C/ebpα is the founding member of C/EBP family of basic leucine zipper (bZIP) transcription factors7. It exerts important biological functions in a range of cell types8. Targeted disruption of the C/EBPα gene in mice leads to abundant generation of pseudoglandular structures in the liver parenchyma during perinatal liver development9,10. The knockout mice die shortly after birth because of hypoglycemia accompanied by hyperammonemia9,10,11. Although C/EBPα is implicated in transcriptional regulation of genes for enzymes of gluconeogenesis and urea synthesis in the liver, the precise stages that are affected by C/EBPα deficiency during liver development have not been fully elucidated.

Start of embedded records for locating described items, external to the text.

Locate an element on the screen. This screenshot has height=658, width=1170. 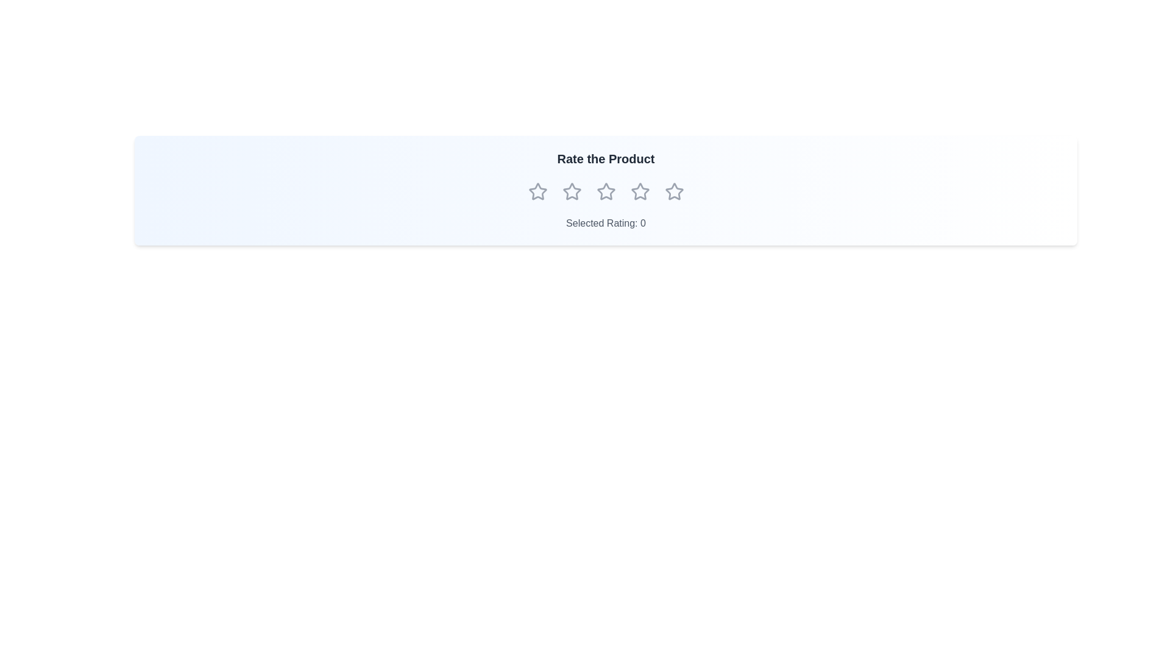
the last outlined star icon in the rating component below 'Rate the Product' to assign a 5-star rating is located at coordinates (674, 192).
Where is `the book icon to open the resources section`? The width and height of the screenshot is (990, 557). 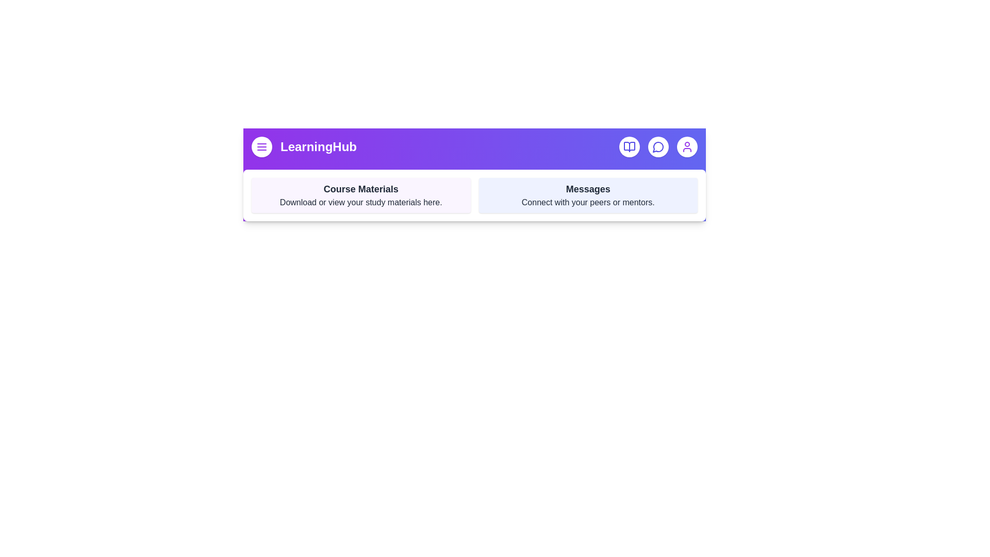
the book icon to open the resources section is located at coordinates (628, 147).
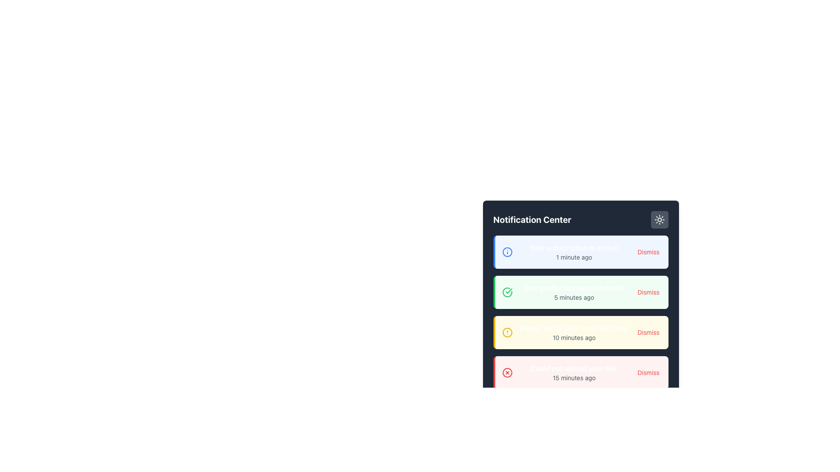 This screenshot has height=472, width=840. What do you see at coordinates (507, 252) in the screenshot?
I see `the blue circular icon with a white 'i' symbol in the notification box, located` at bounding box center [507, 252].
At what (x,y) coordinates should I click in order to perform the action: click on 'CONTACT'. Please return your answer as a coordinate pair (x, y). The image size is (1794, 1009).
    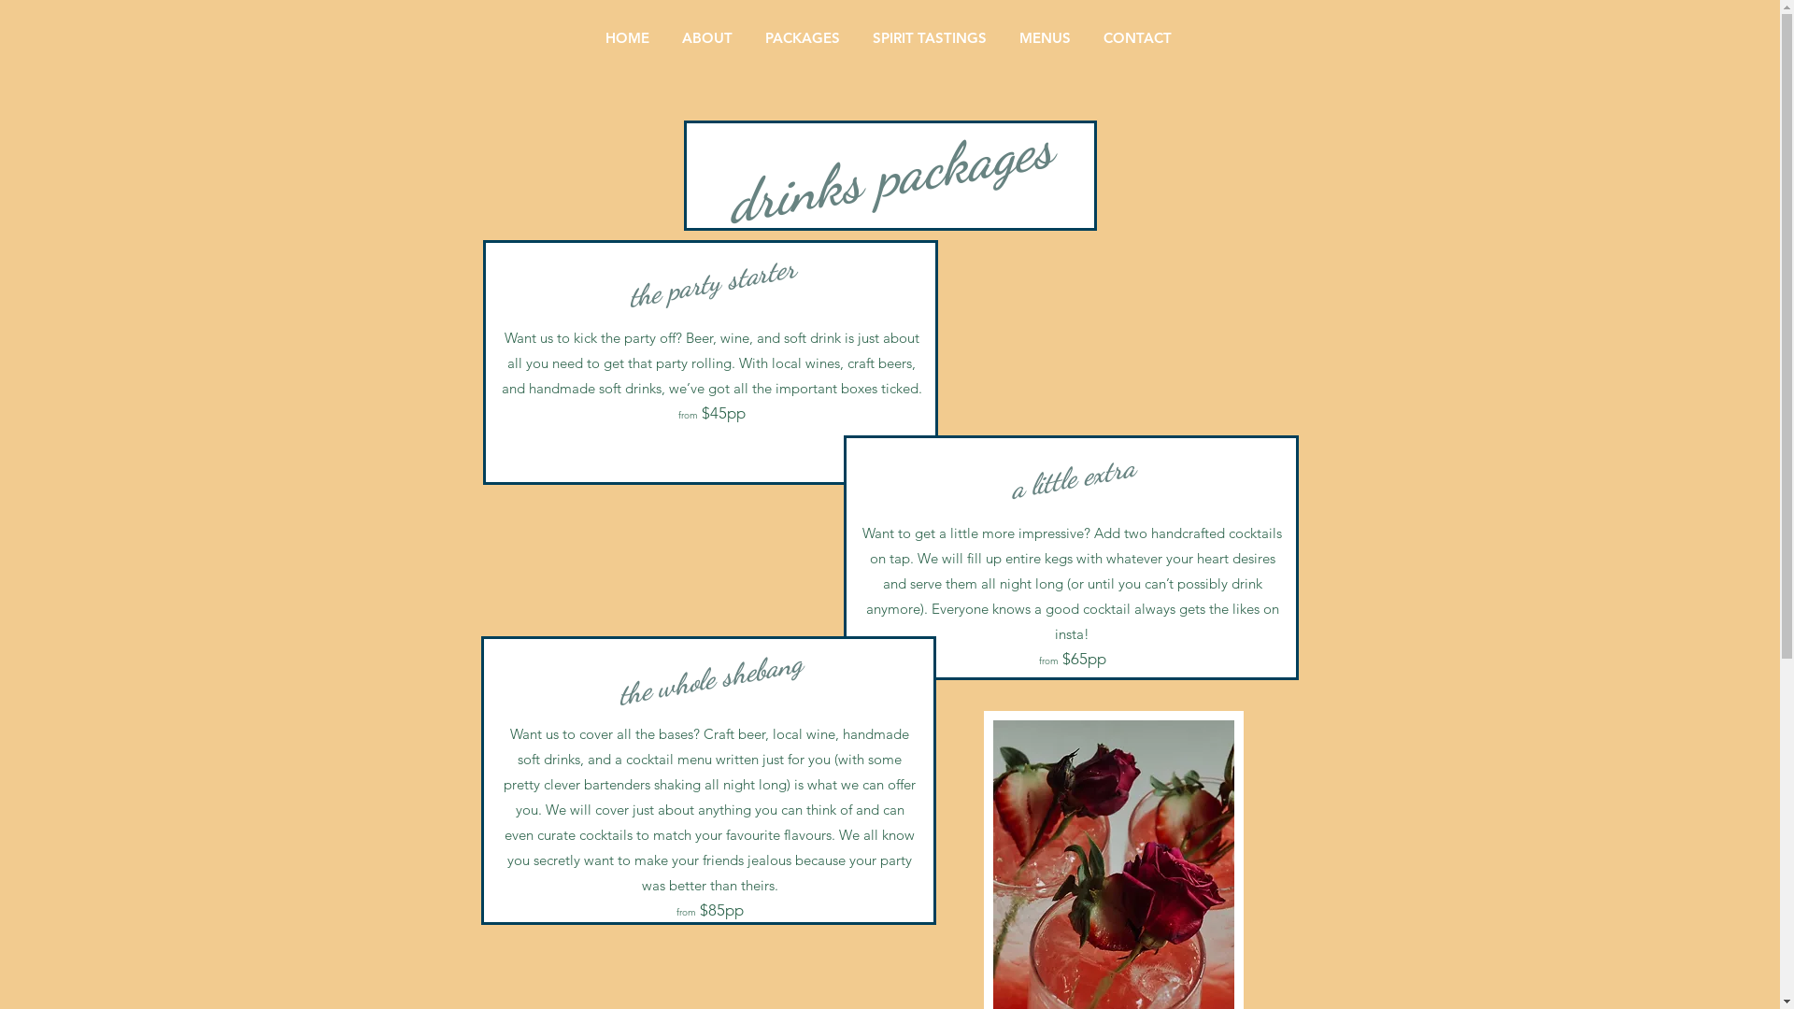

In the present study, we show that disruption of the cebpa gene using TALENs results in a small liver phenotype in zebrafish. Lack of cebpa blocks hepatic outgrowth, but does not affect liver specification. C/ebpα regulates hepatic cell proliferation and apoptosis during liver outgrowth. Furthermore, loss of p53 can largely rescue the hepatic defect in cebpa mutant embryos, suggesting a novel link between C/ebpα and the p53 pathway in the regulation of liver development.

Results

Disruption of zebrafish cebpa gene by TALENs

We have previously generated a cebpa mutant (cebparj31/+) using TALENs technology12. In this mutant, two nucleotides were deleted at the cebpa locus (cebpa ∆CA) (Fig. 1A), which led to frame shift at amino acid residue 209. This mutation created a premature stop codon, resulting in the synthesis of a truncated C/ebpα lacking the bZIP domain at the C-terminus (Fig. 1B). Luciferase assay showed that the mutant C/ebpα completely lost its transcriptional activity compared with the wild type (Fig. 1C), confirming inactivation of the mutant C/ebpα. The cebpa mutant zebrafish generally died around 2 to 3 weeks post fertilization.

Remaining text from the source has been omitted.